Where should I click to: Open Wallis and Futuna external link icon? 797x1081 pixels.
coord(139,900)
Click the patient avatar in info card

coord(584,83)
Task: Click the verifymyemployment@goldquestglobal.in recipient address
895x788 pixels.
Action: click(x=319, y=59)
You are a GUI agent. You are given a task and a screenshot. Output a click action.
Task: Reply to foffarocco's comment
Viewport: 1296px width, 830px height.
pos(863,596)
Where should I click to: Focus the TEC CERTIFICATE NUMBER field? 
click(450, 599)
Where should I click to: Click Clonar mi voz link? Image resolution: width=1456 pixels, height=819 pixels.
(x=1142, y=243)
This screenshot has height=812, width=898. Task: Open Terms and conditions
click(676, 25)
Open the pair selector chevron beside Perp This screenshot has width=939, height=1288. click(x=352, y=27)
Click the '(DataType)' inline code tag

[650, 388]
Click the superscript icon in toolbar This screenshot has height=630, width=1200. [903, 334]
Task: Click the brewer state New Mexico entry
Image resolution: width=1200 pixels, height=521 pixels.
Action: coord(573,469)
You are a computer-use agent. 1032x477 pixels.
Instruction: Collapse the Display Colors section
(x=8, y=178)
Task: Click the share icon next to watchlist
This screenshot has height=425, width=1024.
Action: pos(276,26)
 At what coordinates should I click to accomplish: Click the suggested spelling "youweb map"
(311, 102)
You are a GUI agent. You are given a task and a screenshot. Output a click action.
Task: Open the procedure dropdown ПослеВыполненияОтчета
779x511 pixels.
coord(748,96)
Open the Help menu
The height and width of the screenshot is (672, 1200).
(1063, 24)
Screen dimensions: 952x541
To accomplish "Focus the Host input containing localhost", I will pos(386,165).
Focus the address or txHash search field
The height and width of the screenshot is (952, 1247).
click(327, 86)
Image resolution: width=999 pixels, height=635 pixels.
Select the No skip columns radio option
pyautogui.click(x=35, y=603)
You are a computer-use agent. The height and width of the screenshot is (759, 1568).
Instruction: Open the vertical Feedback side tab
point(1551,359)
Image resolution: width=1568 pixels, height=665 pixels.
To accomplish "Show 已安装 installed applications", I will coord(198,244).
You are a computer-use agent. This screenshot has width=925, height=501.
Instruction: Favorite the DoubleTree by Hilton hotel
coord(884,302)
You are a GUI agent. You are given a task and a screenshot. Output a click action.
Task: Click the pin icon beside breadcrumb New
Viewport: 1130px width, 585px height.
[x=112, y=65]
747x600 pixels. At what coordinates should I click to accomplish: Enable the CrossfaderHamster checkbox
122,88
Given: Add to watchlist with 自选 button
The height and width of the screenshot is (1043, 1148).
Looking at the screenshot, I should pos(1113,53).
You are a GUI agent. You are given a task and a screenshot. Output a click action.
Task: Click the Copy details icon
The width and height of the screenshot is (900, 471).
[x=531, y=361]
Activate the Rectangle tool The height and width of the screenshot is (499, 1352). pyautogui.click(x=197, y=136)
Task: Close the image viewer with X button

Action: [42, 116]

==============================

• _What you have to do_
Exactly the lines from the one containing "The width and" through the final line of the records must appear in your reply, and no others.

• _Reply_
The width and height of the screenshot is (900, 471).
[x=531, y=361]
Activate the Rectangle tool The height and width of the screenshot is (499, 1352). pyautogui.click(x=197, y=136)
Task: Close the image viewer with X button

Action: [42, 116]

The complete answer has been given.